▶ **Exercise text**:

The question arises then as to whether the potent antioxidative activities of small dense HDL3 are attenuated in type 2 diabetes. We provide evidence that small dense HDL3 particles exhibit defective antioxidative activity and display altered physicochemical properties in type 2 diabetic subjects under glycaemic control, and that such activity is intimately related to elevated oxidative stress and equally to the degree of both glycaemia and triglyceridaemia.

Subjects and methods

Subjects

Type 2 diabetic subjects (n=20) were recruited at the Diabetology Service, Pitie-Salpetrière Hospital (Paris, France). Type 2 diabetes was defined according to WHO criteria [24]. Inclusion criteria were as follows: (1) well-controlled diabetes (HbA1c<7.5%) under treatment with diet and/or oral hypoglycaemic drugs; (2) absence of insulin supplementation; (3) plasma TG and LDL cholesterol levels of less than 3.53 (300 mg/dl) and 4.14 mmol/l (160 mg/dl) respectively; (4) absence of hypertension (systolic blood pressure <140 mmHg and diastolic blood pressure <90 mmHg) with or without hypotensive treatment; and (5) BMI of less than 30 kg/m2. Normolipidaemic, non-diabetic, age-matched healthy controls (n=10) were recruited in the general population in the same area. The null hypothesis stated that HDL antioxidative activity does not differ between the diabetic group and the control group. A group size of 25 subjects (15 patients with type 2 diabetes and ten controls) was calculated in order to detect significant differences of 30% or more in HDL antioxidative activity between the groups at the level of p<0.05 (statistical power 0.80). All subjects gave written informed consent. The clinical protocol was approved by the institutional ethics committee.

▶ **Data records**:
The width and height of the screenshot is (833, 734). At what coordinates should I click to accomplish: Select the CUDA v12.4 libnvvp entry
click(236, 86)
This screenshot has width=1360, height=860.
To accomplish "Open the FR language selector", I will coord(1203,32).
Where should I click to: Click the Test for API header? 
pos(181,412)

▶ **About this task**: List every inclusion criterion that the HDL study text gives for the type 2 diabetic subjects.

▶ **Written answer**:
1. Well-controlled diabetes (HbA1c<7.5%) under treatment with diet and/or oral hypoglycaemic drugs
2. Absence of insulin supplementation
3. Plasma TG and LDL cholesterol levels of less than 3.53 (300 mg/dl) and 4.14 mmol/l (160 mg/dl) respectively
4. Absence of hypertension (systolic blood pressure <140 mmHg and diastolic blood pressure <90 mmHg) with or without hypotensive treatment
5. BMI of less than 30 kg/m2